» **Written instruction**: Reproduce the lines below as a Markdown table with two columns, Number and Line, one row per line, skipping blank lines.

» **Stored records**:

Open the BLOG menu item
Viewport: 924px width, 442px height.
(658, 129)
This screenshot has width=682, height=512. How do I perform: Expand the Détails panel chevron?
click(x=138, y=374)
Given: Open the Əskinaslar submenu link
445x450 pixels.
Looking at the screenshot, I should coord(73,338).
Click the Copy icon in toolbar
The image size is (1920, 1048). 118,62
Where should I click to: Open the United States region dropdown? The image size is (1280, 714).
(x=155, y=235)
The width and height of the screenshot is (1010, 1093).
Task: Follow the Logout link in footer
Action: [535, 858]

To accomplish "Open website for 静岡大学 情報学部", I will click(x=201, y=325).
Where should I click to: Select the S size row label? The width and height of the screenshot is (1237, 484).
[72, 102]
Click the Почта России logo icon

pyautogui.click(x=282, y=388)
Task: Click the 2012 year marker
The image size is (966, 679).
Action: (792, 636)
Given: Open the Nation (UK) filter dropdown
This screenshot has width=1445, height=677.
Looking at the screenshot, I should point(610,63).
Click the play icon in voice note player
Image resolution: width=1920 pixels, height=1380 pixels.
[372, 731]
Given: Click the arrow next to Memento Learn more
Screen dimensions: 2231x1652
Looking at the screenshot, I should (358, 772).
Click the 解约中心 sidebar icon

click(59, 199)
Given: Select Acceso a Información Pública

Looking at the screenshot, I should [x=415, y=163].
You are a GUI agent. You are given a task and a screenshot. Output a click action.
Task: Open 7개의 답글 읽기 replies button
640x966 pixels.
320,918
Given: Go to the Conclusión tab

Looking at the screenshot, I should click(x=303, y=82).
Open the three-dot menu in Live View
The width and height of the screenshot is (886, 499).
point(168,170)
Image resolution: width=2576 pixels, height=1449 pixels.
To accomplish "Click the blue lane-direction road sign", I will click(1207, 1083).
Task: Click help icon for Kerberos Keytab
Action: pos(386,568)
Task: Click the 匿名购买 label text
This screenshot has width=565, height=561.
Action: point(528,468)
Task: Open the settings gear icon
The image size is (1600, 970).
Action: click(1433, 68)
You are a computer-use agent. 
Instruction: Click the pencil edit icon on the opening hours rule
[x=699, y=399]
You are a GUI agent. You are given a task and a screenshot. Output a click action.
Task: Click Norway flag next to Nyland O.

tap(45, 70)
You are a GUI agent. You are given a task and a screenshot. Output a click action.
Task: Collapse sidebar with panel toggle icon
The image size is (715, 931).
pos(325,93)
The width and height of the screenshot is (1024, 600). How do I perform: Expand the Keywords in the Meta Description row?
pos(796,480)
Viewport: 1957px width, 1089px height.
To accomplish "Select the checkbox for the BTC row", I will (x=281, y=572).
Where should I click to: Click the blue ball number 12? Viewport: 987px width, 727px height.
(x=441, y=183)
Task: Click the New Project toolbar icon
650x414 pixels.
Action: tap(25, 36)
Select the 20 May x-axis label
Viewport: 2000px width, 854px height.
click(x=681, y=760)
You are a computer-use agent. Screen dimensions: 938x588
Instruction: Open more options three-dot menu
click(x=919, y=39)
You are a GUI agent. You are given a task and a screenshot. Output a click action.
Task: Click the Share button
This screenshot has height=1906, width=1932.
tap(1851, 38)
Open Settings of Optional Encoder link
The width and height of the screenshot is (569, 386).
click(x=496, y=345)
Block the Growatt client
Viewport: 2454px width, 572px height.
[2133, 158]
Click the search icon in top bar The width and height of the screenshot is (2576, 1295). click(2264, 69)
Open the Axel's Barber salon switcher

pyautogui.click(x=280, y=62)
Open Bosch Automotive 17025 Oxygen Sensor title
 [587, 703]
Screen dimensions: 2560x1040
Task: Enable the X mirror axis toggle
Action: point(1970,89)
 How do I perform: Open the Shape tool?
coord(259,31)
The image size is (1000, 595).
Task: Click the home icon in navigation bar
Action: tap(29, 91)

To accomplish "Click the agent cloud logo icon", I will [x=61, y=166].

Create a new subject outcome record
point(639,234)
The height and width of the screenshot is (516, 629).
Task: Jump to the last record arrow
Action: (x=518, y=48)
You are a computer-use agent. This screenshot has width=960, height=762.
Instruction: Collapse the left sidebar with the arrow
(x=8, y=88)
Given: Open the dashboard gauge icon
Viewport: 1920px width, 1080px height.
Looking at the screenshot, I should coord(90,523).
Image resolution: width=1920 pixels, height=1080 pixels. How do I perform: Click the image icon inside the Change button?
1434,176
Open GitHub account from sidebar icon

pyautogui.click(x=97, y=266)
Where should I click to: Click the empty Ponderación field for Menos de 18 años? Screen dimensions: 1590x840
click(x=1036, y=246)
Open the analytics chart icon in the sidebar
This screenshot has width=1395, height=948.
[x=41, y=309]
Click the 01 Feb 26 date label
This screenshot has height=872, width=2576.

» **Finished exercise**:
| Number | Line |
|---|---|
| 1 | Open the BLOG menu item |
| 2 | Viewport: 924px width, 442px height. |
| 3 | (658, 129) |
| 4 | This screenshot has width=682, height=512. How do I perform: Expand the Détails panel chevron? |
| 5 | click(x=138, y=374) |
| 6 | Given: Open the Əskinaslar submenu link |
| 7 | 445x450 pixels. |
| 8 | Looking at the screenshot, I should coord(73,338). |
| 9 | Click the Copy icon in toolbar |
| 10 | The image size is (1920, 1048). 118,62 |
| 11 | Where should I click to: Open the United States region dropdown? The image size is (1280, 714). |
| 12 | (x=155, y=235) |
| 13 | The width and height of the screenshot is (1010, 1093). |
| 14 | Task: Follow the Logout link in footer |
| 15 | Action: [535, 858] |
| 16 | To accomplish "Open website for 静岡大学 情報学部", I will click(x=201, y=325). |
| 17 | Where should I click to: Select the S size row label? The width and height of the screenshot is (1237, 484). |
| 18 | [72, 102] |
| 19 | Click the Почта России logo icon |
| 20 | pyautogui.click(x=282, y=388) |
| 21 | Task: Click the 2012 year marker |
| 22 | The image size is (966, 679). |
| 23 | Action: (792, 636) |
| 24 | Given: Open the Nation (UK) filter dropdown |
| 25 | This screenshot has width=1445, height=677. |
| 26 | Looking at the screenshot, I should point(610,63). |
| 27 | Click the play icon in voice note player |
| 28 | Image resolution: width=1920 pixels, height=1380 pixels. |
| 29 | [372, 731] |
| 30 | Given: Click the arrow next to Memento Learn more |
| 31 | Screen dimensions: 2231x1652 |
| 32 | Looking at the screenshot, I should (358, 772). |
| 33 | Click the 解约中心 sidebar icon |
| 34 | click(59, 199) |
| 35 | Given: Select Acceso a Información Pública |
| 36 | Looking at the screenshot, I should [x=415, y=163]. |
| 37 | You are a GUI agent. You are given a task and a screenshot. Output a click action. |
| 38 | Task: Open 7개의 답글 읽기 replies button |
| 39 | 640x966 pixels. |
| 40 | 320,918 |
| 41 | Given: Go to the Conclusión tab |
| 42 | Looking at the screenshot, I should click(x=303, y=82). |
| 43 | Open the three-dot menu in Live View |
| 44 | The width and height of the screenshot is (886, 499). |
| 45 | point(168,170) |
| 46 | Image resolution: width=2576 pixels, height=1449 pixels. |
| 47 | To accomplish "Click the blue lane-direction road sign", I will click(1207, 1083). |
| 48 | Task: Click help icon for Kerberos Keytab |
| 49 | Action: pos(386,568) |
| 50 | Task: Click the 匿名购买 label text |
| 51 | This screenshot has width=565, height=561. |
| 52 | Action: point(528,468) |
| 53 | Task: Open the settings gear icon |
| 54 | The image size is (1600, 970). |
| 55 | Action: click(1433, 68) |
| 56 | You are a computer-use agent.  |
| 57 | Instruction: Click the pencil edit icon on the opening hours rule |
| 58 | [x=699, y=399] |
| 59 | You are a GUI agent. You are given a task and a screenshot. Output a click action. |
| 60 | Task: Click Norway flag next to Nyland O. |
| 61 | tap(45, 70) |
| 62 | You are a GUI agent. You are given a task and a screenshot. Output a click action. |
| 63 | Task: Collapse sidebar with panel toggle icon |
| 64 | The image size is (715, 931). |
| 65 | pos(325,93) |
| 66 | The width and height of the screenshot is (1024, 600). How do I perform: Expand the Keywords in the Meta Description row? |
| 67 | pos(796,480) |
| 68 | Viewport: 1957px width, 1089px height. |
| 69 | To accomplish "Select the checkbox for the BTC row", I will (x=281, y=572). |
| 70 | Where should I click to: Click the blue ball number 12? Viewport: 987px width, 727px height. |
| 71 | (x=441, y=183) |
| 72 | Task: Click the New Project toolbar icon |
| 73 | 650x414 pixels. |
| 74 | Action: tap(25, 36) |
| 75 | Select the 20 May x-axis label |
| 76 | Viewport: 2000px width, 854px height. |
| 77 | click(x=681, y=760) |
| 78 | You are a computer-use agent. Screen dimensions: 938x588 |
| 79 | Instruction: Open more options three-dot menu |
| 80 | click(x=919, y=39) |
| 81 | You are a GUI agent. You are given a task and a screenshot. Output a click action. |
| 82 | Task: Click the Share button |
| 83 | This screenshot has height=1906, width=1932. |
| 84 | tap(1851, 38) |
| 85 | Open Settings of Optional Encoder link |
| 86 | The width and height of the screenshot is (569, 386). |
| 87 | click(x=496, y=345) |
| 88 | Block the Growatt client |
| 89 | Viewport: 2454px width, 572px height. |
| 90 | [2133, 158] |
| 91 | Click the search icon in top bar The width and height of the screenshot is (2576, 1295). click(2264, 69) |
| 92 | Open the Axel's Barber salon switcher |
| 93 | pyautogui.click(x=280, y=62) |
| 94 | Open Bosch Automotive 17025 Oxygen Sensor title |
| 95 |  [587, 703] |
| 96 | Screen dimensions: 2560x1040 |
| 97 | Task: Enable the X mirror axis toggle |
| 98 | Action: point(1970,89) |
| 99 |  How do I perform: Open the Shape tool? |
| 100 | coord(259,31) |
| 101 | The image size is (1000, 595). |
| 102 | Task: Click the home icon in navigation bar |
| 103 | Action: tap(29, 91) |
| 104 | To accomplish "Click the agent cloud logo icon", I will [x=61, y=166]. |
| 105 | Create a new subject outcome record |
| 106 | point(639,234) |
| 107 | The height and width of the screenshot is (516, 629). |
| 108 | Task: Jump to the last record arrow |
| 109 | Action: (x=518, y=48) |
| 110 | You are a computer-use agent. This screenshot has width=960, height=762. |
| 111 | Instruction: Collapse the left sidebar with the arrow |
| 112 | (x=8, y=88) |
| 113 | Given: Open the dashboard gauge icon |
| 114 | Viewport: 1920px width, 1080px height. |
| 115 | Looking at the screenshot, I should coord(90,523). |
| 116 | Image resolution: width=1920 pixels, height=1080 pixels. How do I perform: Click the image icon inside the Change button? |
| 117 | 1434,176 |
| 118 | Open GitHub account from sidebar icon |
| 119 | pyautogui.click(x=97, y=266) |
| 120 | Where should I click to: Click the empty Ponderación field for Menos de 18 años? Screen dimensions: 1590x840 |
| 121 | click(x=1036, y=246) |
| 122 | Open the analytics chart icon in the sidebar |
| 123 | This screenshot has width=1395, height=948. |
| 124 | [x=41, y=309] |
| 125 | Click the 01 Feb 26 date label |
| 126 | This screenshot has height=872, width=2576. |